**EXCERPT TO READ:**
○ ○ ○ ○ ○ ○ ○

In the next stage of nursing milk, teat sampling behavior evolves into synchronized suckling bouts over the first 12 hours. The sow initiates the nursing in early lactation. As noted by David Fraser, the sow’s milk ejection is remarkably brief, lasting only about 10-25 sec during the established lactation because the sow’s mammary gland cannot hold large volumes; the milk is available to the piglets only during milk injection. When the sow calls, the piglets are present and in position during this brief suckling event.

There are five stages or phases to piglet nursing: nursing initiation,  pre-ejection, milk ejection, postejection  and nursing termination

Most of a sow’s piglets begin to suckle and get settled permanently at their chosen nipples after 2-3 days of age. Suckling event frequency averages 25 times in 24 hours with diminished frequency throughout the lactation. Suckling synchronization and teat fidelity of littermates is achieved by day 3 or 4 post-partum.

However, sow prolificacy does not equate to more colostrum production by the sow. Subsequently, managing piglets requires strategies to equate the number of functional teats to the number of piglets, understanding how piglets select their choice of teats and understanding the exciting phenomenon of piglet teat fidelity.

Research has demonstrated that an intake of about 180 grams of colostrum per kilogram of body weight is required to provide the piglet with sufficient energy and IgG for survival. Moreover, the sow’s colostrum production was independent of her litter size and overall litter weight. There was an overall decrease of 22 grams of colostrum per additional piglet born in large litters. Therefore, in larger litters, piglets are more likely to have a reduced/inadequate colostrum intake due to competition.

If the litter is undisturbed, the piglets will have chosen their preferred teat by day 3 of nursing. Interesting, by day 10, 85% will have kept the same preferred teat pairing. This study suggests that, when possible, a high level of teat fidelity is an advantage to piglets because it reduces teat disputes and the chance of missing nursing. When we can retain good sow health, sow comfort to reduce her heat stress and ensure access to teats, then it is likely that management methods, split suckling, or cross-fostering, would affect litter teat fidelity.

○ ○ ○ ○ ○ ○ ○

**DATA FOR REVIEW:**
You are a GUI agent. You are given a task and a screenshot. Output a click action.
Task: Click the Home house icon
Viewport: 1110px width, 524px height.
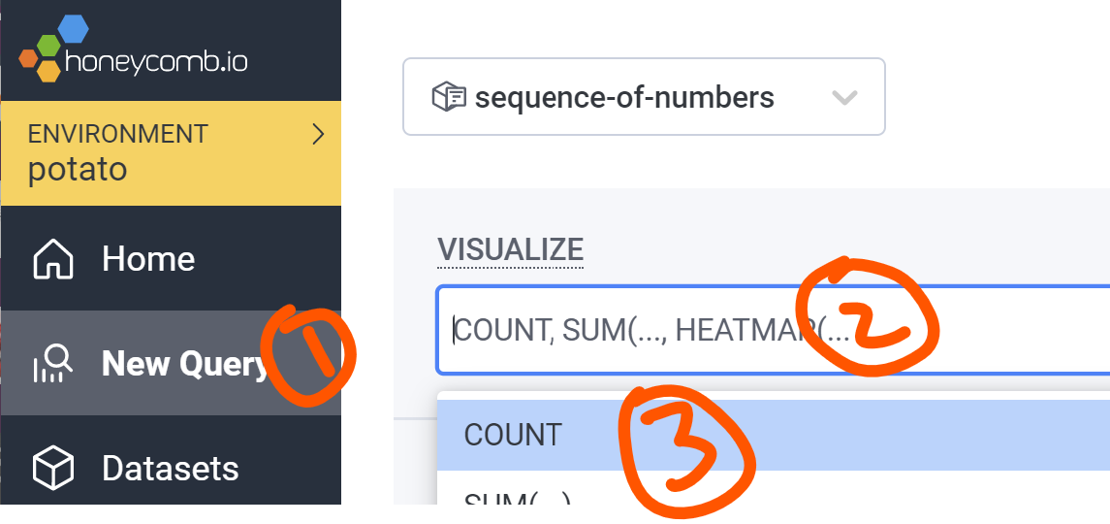(53, 259)

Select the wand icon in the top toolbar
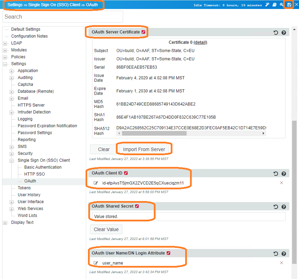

○ ○ ○ ○ ○ ○ ○

**TASK A:** According to the text on piglet nursing, how long does a sow's milk ejection last during established lactation?
**TASK B:** Continue the text on piglet nursing and teat fidelity from its last sentence.

**EXPECTED ANSWER A:** About 10 to 25 seconds.

**EXPECTED ANSWER B:**
However, if there are limited resources, such as less access to teats than piglets and an attempt to establish or maintain their position in the teat order, fighting would be one negative outcome of this mismatching of established and desirable teats. Fighting behavior during lactation can reduce individual piglet milk intake and increase stress, injuries and susceptibility to disease. However, if managed appropriately, the overall outcomes might improve piglet wellbeing.

While piglets have unwavering teat fidelity if undisrupted when the number of piglets outnumbers teat access, litter management strategies such as cross-fostering piglets away from their selected teats may have positive long-term impacts on survival, growth, behavior, reproductive successand immunity. For example, if cross-fostering to improve access to sow colostrum and milk is conducted post-20 hours after birth (or one day after birth), there have been no adverse effects on adopted piglet survival and growth performance. Further, cross-fostering in the first two weeks of life might increase socialization and reduce subsequent aggressive behaviors such as tail-biting in the nursery or grower stage.

Additionally, in a sow’s (gilt) first lactation, stockpersons and farmers must maximize her capacity for both current and future mammary development. Matching piglet numbers to functional teats ensures teat development for the subsequent parity. Dr. Chantal Farmer, Research Canada, notes that for those teats to have an adequate milk yield in the subsequent parity, they must be used in the first parity for at least two days of suckling.

Thus, the piglet’s loyalty to suckling their chosen teat is also responsible for establishing and maintaining milk production and is increasingly important with progressively prolific sows.